Klar, wenn einer Tausende Franken für einen Auftritt kriegt, macht er es, weil es sein Beruf ist und er so die Rechnungen zahlen kann. Aber das ist bei mir nicht der Fall. Im Gegenteil: Ich würde wohl auch gratis auflegen. Denn beim DJing wird das Ego derart intensiv gestreichelt, wie es nur in wenigen anderen Lebenslagen der Fall ist. Andere Männer haben Affären mit jüngeren Frauen, ich offenbar mit Mischpulten.

Ist doch okay, finden Sie? Dann waren Sie noch nie mit 50 in einem Club. Da wird man im besten Fall neugierig angeguckt – bei einem ergrauten DJ weicht dieser Blick blanker Skepsis. Und es ist ja auch so, dass man als solcher oft Blut schwitzt. Das Selbstbewusstsein fehlt. Man hat die neusten Tracks nicht beziehungsweise keine Zeit, sich stundenlang mit ihnen auseinanderzusetzen.

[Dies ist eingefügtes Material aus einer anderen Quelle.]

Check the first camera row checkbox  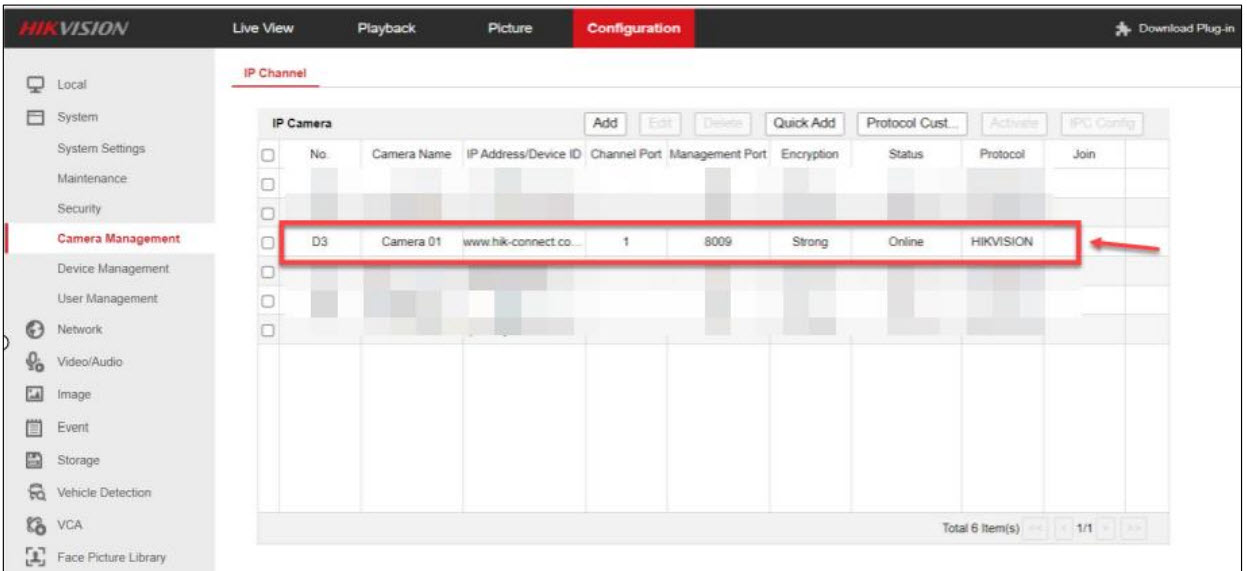267,185
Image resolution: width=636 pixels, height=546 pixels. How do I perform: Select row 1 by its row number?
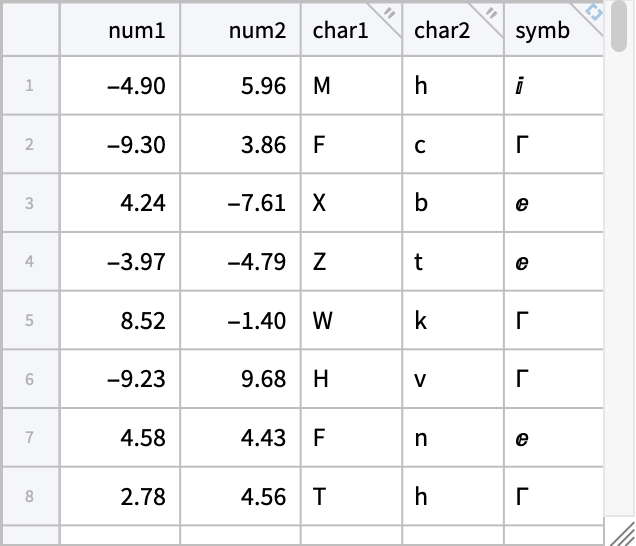(x=30, y=86)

Heisst das in der Konsequenz, dass man aufhören sollte? Platz machen sollte? Nein. Die Jungen sollen uns gefälligst eine Chance geben. Denn ein älterer DJ hat mehr Erfahrung in der Set-Dramaturgie und ein breiteres Repertoire. Überhaupt: In schwarzen Musikrichtungen wie Reggae oder Blues wurden ältere Musiker noch nie entsorgt. Im Gegenteil: Sie werden in Ehren gehalten.

Die Generationen verbinden statt trennen

Das Gerede über die Notwendigkeit von Abgrenzung und Selbstfindung von Jungen, das stets in Kolumnen gipfelt, die sich über Eltern lustig machen, die die gleiche Turnschuhmarke wie ihre Kinder tragen, habe ich noch nie ganz verstanden. Die Jugend hat ein unschlagbares biologisches Distinktionsmerkmal: Straffe Haut und volle Haare. Vielmehr braucht es – zumal im urbanen Raum – mehr Generationenverbindendes. Dass ausgerechnet Partys diese Funktion einnehmen könnten, ist doch ein reizvoller Gedanke. Ob er realistisch ist, ist eine andere Frage.

Vielleicht sollte ich mit gutem Beispiel vorangehen und dem jungen Grinser das nächste Mal kurzzeitig das Mischpult überlassen? Aber das ginge dann doch ein bisschen zu weit.